_Problem statement_. Take every line from the entries below that includes the word "green" and copy it.

Collected data entries
= Beginning of Section =

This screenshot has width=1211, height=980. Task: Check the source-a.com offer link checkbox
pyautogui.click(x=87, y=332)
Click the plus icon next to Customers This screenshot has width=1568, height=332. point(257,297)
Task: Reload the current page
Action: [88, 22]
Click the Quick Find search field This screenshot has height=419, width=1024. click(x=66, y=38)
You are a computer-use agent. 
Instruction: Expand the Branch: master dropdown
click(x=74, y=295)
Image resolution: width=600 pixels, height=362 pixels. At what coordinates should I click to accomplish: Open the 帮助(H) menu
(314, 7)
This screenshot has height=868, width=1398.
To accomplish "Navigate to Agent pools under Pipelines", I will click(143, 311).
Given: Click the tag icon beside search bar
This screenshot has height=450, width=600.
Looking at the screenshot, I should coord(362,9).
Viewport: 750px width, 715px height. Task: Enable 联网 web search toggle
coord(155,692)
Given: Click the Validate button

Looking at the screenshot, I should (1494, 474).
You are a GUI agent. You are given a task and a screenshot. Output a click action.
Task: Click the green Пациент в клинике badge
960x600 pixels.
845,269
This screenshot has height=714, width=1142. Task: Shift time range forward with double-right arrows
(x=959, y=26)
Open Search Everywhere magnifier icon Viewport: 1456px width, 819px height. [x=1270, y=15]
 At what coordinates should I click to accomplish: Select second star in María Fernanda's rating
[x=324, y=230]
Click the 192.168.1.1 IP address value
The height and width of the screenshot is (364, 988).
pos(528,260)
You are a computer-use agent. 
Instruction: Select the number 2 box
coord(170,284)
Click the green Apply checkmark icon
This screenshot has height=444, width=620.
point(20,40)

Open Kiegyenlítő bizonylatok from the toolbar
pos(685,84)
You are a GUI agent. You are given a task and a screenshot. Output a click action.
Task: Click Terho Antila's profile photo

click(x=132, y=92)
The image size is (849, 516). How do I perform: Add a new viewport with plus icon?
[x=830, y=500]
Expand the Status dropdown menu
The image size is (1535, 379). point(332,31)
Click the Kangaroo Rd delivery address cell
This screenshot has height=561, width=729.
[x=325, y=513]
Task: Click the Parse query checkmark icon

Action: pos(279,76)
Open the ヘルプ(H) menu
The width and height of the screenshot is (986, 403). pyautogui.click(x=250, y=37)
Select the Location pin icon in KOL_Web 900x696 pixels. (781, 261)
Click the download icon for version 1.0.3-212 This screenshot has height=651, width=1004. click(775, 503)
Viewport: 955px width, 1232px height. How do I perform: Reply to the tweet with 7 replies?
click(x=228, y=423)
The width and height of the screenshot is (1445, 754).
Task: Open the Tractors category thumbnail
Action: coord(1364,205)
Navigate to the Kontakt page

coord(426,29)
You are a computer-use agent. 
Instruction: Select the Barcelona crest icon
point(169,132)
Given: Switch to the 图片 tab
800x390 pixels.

= End of Section =

_Exercise solution_.
Task: Click the green Пациент в клинике badge
Click the green Apply checkmark icon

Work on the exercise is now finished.